### Problem to work on
The full listing below must be printed exactly, word for word.

### Extracted records
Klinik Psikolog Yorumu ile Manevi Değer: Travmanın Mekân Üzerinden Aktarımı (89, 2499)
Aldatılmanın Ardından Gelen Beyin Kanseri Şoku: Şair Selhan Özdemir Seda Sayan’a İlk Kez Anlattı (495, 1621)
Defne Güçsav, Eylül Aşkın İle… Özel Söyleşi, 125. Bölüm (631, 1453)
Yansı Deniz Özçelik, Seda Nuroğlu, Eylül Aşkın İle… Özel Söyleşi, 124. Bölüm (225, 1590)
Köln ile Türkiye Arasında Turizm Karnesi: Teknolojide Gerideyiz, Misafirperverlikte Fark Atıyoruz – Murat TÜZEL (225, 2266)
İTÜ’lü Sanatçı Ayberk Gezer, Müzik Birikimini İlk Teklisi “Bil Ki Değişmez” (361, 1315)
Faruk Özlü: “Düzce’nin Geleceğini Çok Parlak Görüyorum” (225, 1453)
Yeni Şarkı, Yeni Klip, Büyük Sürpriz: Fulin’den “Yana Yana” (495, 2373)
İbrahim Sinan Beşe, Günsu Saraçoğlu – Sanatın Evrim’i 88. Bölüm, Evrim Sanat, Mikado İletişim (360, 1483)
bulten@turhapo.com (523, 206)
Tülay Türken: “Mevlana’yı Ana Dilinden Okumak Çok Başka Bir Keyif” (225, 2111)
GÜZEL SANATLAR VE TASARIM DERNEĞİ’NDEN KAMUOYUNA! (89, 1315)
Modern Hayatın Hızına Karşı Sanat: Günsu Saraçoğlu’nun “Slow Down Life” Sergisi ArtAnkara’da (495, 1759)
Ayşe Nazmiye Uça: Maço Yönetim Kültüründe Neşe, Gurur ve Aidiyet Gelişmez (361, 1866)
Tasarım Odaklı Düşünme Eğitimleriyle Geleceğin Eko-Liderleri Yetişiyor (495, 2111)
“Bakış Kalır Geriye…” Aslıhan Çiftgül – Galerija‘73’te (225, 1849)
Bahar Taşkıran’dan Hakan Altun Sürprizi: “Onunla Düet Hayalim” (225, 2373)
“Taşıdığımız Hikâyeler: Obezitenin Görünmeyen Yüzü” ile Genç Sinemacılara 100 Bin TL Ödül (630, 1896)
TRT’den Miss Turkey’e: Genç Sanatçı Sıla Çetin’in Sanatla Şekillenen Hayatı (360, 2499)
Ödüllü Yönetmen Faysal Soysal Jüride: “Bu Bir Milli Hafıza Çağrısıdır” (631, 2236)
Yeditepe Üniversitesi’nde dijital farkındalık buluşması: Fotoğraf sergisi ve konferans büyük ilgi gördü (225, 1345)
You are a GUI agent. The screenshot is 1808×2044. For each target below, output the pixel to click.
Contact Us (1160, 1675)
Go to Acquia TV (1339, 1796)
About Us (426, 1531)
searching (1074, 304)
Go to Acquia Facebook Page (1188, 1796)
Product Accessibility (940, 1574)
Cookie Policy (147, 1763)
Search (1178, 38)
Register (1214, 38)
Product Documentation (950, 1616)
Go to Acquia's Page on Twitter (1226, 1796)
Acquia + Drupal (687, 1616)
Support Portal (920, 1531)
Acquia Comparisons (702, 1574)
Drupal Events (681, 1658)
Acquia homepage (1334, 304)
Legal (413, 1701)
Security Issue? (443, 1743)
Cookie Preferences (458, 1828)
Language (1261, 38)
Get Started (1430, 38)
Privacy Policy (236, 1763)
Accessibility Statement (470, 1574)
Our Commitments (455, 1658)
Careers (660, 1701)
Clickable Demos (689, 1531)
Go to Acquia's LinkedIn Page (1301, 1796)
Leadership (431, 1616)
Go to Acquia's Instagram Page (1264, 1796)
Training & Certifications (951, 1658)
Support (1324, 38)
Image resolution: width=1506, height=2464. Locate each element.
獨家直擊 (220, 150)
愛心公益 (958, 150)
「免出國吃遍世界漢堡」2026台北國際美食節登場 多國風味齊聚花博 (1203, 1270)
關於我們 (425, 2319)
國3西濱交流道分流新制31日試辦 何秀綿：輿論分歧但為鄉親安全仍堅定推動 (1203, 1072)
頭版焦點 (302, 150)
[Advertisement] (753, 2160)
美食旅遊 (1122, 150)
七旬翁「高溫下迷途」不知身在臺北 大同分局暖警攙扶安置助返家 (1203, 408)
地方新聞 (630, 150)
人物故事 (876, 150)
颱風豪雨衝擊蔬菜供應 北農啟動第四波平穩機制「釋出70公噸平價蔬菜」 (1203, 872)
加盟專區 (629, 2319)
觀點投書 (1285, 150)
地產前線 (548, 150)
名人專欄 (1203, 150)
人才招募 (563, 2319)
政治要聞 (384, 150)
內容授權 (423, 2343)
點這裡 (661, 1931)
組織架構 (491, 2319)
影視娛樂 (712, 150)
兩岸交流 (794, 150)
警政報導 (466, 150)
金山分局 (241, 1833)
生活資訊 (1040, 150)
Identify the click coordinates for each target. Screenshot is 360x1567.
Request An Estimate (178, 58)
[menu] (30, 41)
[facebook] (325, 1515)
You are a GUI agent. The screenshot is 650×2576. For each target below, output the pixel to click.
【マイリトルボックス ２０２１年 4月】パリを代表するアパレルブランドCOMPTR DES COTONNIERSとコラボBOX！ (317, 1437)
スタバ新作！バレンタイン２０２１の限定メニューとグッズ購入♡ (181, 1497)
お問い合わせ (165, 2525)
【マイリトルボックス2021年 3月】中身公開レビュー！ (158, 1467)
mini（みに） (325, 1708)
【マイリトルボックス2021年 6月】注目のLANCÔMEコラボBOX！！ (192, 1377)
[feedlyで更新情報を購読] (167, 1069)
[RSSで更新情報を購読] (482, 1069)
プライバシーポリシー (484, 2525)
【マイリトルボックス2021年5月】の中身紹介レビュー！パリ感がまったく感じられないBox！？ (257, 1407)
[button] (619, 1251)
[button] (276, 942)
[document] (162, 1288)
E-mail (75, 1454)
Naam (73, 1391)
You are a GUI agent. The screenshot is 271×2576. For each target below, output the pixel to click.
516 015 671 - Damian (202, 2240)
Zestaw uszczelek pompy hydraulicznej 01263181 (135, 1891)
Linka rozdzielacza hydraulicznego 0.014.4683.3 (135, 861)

### Task answer
Klinik Psikolog Yorumu ile Manevi Değer: Travmanın Mekân Üzerinden Aktarımı (89, 2499)
Aldatılmanın Ardından Gelen Beyin Kanseri Şoku: Şair Selhan Özdemir Seda Sayan’a İlk Kez Anlattı (495, 1621)
Defne Güçsav, Eylül Aşkın İle… Özel Söyleşi, 125. Bölüm (631, 1453)
Yansı Deniz Özçelik, Seda Nuroğlu, Eylül Aşkın İle… Özel Söyleşi, 124. Bölüm (225, 1590)
Köln ile Türkiye Arasında Turizm Karnesi: Teknolojide Gerideyiz, Misafirperverlikte Fark Atıyoruz – Murat TÜZEL (225, 2266)
İTÜ’lü Sanatçı Ayberk Gezer, Müzik Birikimini İlk Teklisi “Bil Ki Değişmez” (361, 1315)
Faruk Özlü: “Düzce’nin Geleceğini Çok Parlak Görüyorum” (225, 1453)
Yeni Şarkı, Yeni Klip, Büyük Sürpriz: Fulin’den “Yana Yana” (495, 2373)
İbrahim Sinan Beşe, Günsu Saraçoğlu – Sanatın Evrim’i 88. Bölüm, Evrim Sanat, Mikado İletişim (360, 1483)
bulten@turhapo.com (523, 206)
Tülay Türken: “Mevlana’yı Ana Dilinden Okumak Çok Başka Bir Keyif” (225, 2111)
GÜZEL SANATLAR VE TASARIM DERNEĞİ’NDEN KAMUOYUNA! (89, 1315)
Modern Hayatın Hızına Karşı Sanat: Günsu Saraçoğlu’nun “Slow Down Life” Sergisi ArtAnkara’da (495, 1759)
Ayşe Nazmiye Uça: Maço Yönetim Kültüründe Neşe, Gurur ve Aidiyet Gelişmez (361, 1866)
Tasarım Odaklı Düşünme Eğitimleriyle Geleceğin Eko-Liderleri Yetişiyor (495, 2111)
“Bakış Kalır Geriye…” Aslıhan Çiftgül – Galerija‘73’te (225, 1849)
Bahar Taşkıran’dan Hakan Altun Sürprizi: “Onunla Düet Hayalim” (225, 2373)
“Taşıdığımız Hikâyeler: Obezitenin Görünmeyen Yüzü” ile Genç Sinemacılara 100 Bin TL Ödül (630, 1896)
TRT’den Miss Turkey’e: Genç Sanatçı Sıla Çetin’in Sanatla Şekillenen Hayatı (360, 2499)
Ödüllü Yönetmen Faysal Soysal Jüride: “Bu Bir Milli Hafıza Çağrısıdır” (631, 2236)
Yeditepe Üniversitesi’nde dijital farkındalık buluşması: Fotoğraf sergisi ve konferans büyük ilgi gördü (225, 1345)
You are a GUI agent. The screenshot is 1808×2044. For each target below, output the pixel to click.
Contact Us (1160, 1675)
Go to Acquia TV (1339, 1796)
About Us (426, 1531)
searching (1074, 304)
Go to Acquia Facebook Page (1188, 1796)
Product Accessibility (940, 1574)
Cookie Policy (147, 1763)
Search (1178, 38)
Register (1214, 38)
Product Documentation (950, 1616)
Go to Acquia's Page on Twitter (1226, 1796)
Acquia + Drupal (687, 1616)
Support Portal (920, 1531)
Acquia Comparisons (702, 1574)
Drupal Events (681, 1658)
Acquia homepage (1334, 304)
Legal (413, 1701)
Security Issue? (443, 1743)
Cookie Preferences (458, 1828)
Language (1261, 38)
Get Started (1430, 38)
Privacy Policy (236, 1763)
Accessibility Statement (470, 1574)
Our Commitments (455, 1658)
Careers (660, 1701)
Clickable Demos (689, 1531)
Go to Acquia's LinkedIn Page (1301, 1796)
Leadership (431, 1616)
Go to Acquia's Instagram Page (1264, 1796)
Training & Certifications (951, 1658)
Support (1324, 38)
Image resolution: width=1506, height=2464. Locate each element.
獨家直擊 (220, 150)
愛心公益 (958, 150)
「免出國吃遍世界漢堡」2026台北國際美食節登場 多國風味齊聚花博 (1203, 1270)
關於我們 (425, 2319)
國3西濱交流道分流新制31日試辦 何秀綿：輿論分歧但為鄉親安全仍堅定推動 (1203, 1072)
頭版焦點 (302, 150)
[Advertisement] (753, 2160)
美食旅遊 (1122, 150)
七旬翁「高溫下迷途」不知身在臺北 大同分局暖警攙扶安置助返家 (1203, 408)
地方新聞 (630, 150)
人物故事 (876, 150)
颱風豪雨衝擊蔬菜供應 北農啟動第四波平穩機制「釋出70公噸平價蔬菜」 (1203, 872)
加盟專區 (629, 2319)
觀點投書 (1285, 150)
地產前線 (548, 150)
名人專欄 (1203, 150)
人才招募 (563, 2319)
政治要聞 (384, 150)
內容授權 (423, 2343)
點這裡 (661, 1931)
組織架構 (491, 2319)
影視娛樂 (712, 150)
兩岸交流 (794, 150)
警政報導 (466, 150)
金山分局 (241, 1833)
生活資訊 (1040, 150)
Identify the click coordinates for each target. Screenshot is 360x1567.
Request An Estimate (178, 58)
[menu] (30, 41)
[facebook] (325, 1515)
You are a GUI agent. The screenshot is 650×2576. For each target below, output the pixel to click.
【マイリトルボックス ２０２１年 4月】パリを代表するアパレルブランドCOMPTR DES COTONNIERSとコラボBOX！ (317, 1437)
スタバ新作！バレンタイン２０２１の限定メニューとグッズ購入♡ (181, 1497)
お問い合わせ (165, 2525)
【マイリトルボックス2021年 3月】中身公開レビュー！ (158, 1467)
mini（みに） (325, 1708)
【マイリトルボックス2021年 6月】注目のLANCÔMEコラボBOX！！ (192, 1377)
[feedlyで更新情報を購読] (167, 1069)
[RSSで更新情報を購読] (482, 1069)
プライバシーポリシー (484, 2525)
【マイリトルボックス2021年5月】の中身紹介レビュー！パリ感がまったく感じられないBox！？ (257, 1407)
[button] (619, 1251)
[button] (276, 942)
[document] (162, 1288)
E-mail (75, 1454)
Naam (73, 1391)
You are a GUI agent. The screenshot is 271×2576. For each target below, output the pixel to click.
516 015 671 - Damian (202, 2240)
Zestaw uszczelek pompy hydraulicznej 01263181 (135, 1891)
Linka rozdzielacza hydraulicznego 0.014.4683.3 (135, 861)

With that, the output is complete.